Antes de la cena, los hombres se pasearon como de costumbre por la plaza, hablando de temas indiferentes, como la nueva ayudante del dentista, la caza, el precio de algunos artículos, la ultima película llegada al pueblo. Y con sus chaquetas rozaban el hocico del perro, que pendía jadeante sobre el borde del paredón. Las miradas pasaban por encima del animal enfermo, contemplando mecánicamente el majestuoso panorama del río, tan hermoso en el ocaso. Hacia las ocho, aparecieron algunos nubarrones del norte y empezó a llover: la plaza quedó desierta.

Pero entrada la noche, bajo la lluvia insistente, surgen unas sombras que se deslizan junto a las casas como en una delictuosa confabulación.

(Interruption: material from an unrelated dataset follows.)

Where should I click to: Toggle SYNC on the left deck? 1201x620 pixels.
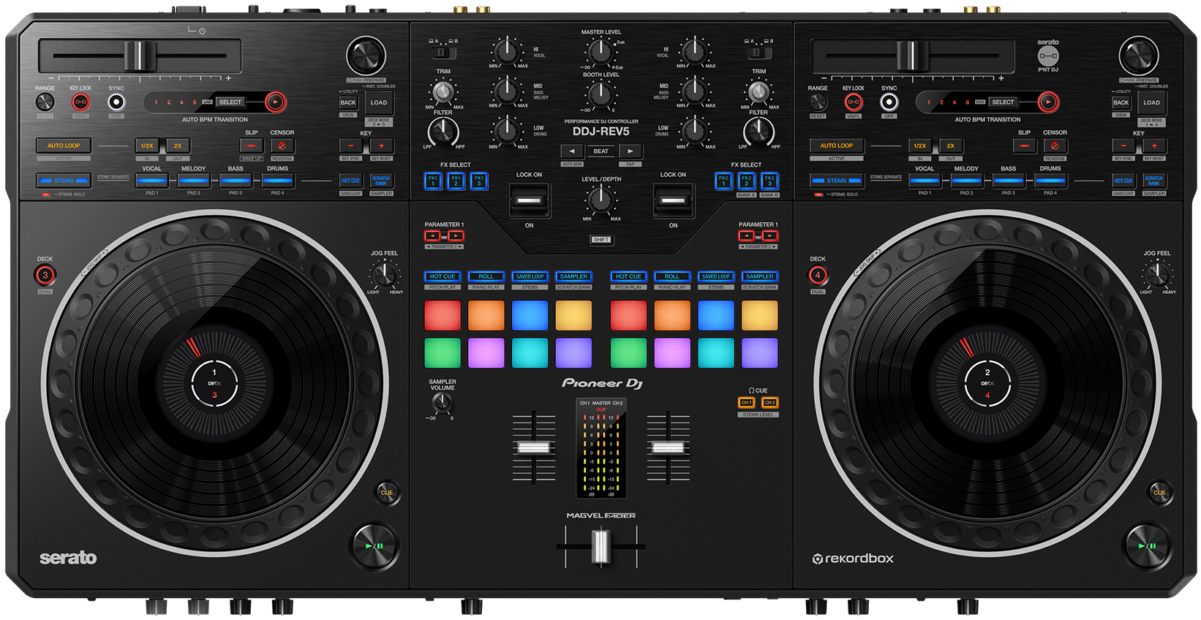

Curvadas y furtivas, se dirigen con rápidos pasos hacia la plaza, y allí, confundidas entre las tinieblas de los portales y de los zaguanes, esperan la ocasión propicia. A estas horas los faroles dan muy opaca luz, dejan amplias zonas de penumbra. ¿Cuántas son las sombras? Tal vez varias decenas. Traen comida al perro, pero cada una de ellas haría cualquier cosa por no ser reconocida. El perro no duerme; al borde del paredón, contra el fondo negro del valle, dos puntos verdes y fosforescentes, y de vez en cuando un gemebundo ulular que resuena por la plaza.

Es una larga maniobra. Con la cara cubierta por una bufanda, la gorra de ciclista bien baja sobre la frente, uno se arriesga finalmente a acercarse al perro. Nadie sale de las tinieblas para reconocerlo; todos temen demasiado violar su propio incógnito.

Unos tras otros, con largos intervalos para evitar encuentros, diversos personajes irreconocibles depositan alguna cosa sobre el paredón de la iglesia. Y los aullidos cesan.

Por la mañana lo encontraron dormido bajo una manta impermeable. Sobre el paredón, a su lado, amontonados todos los manjares de Dios: pan, queso. Trozos de carne; hasta una vasija llena de leche.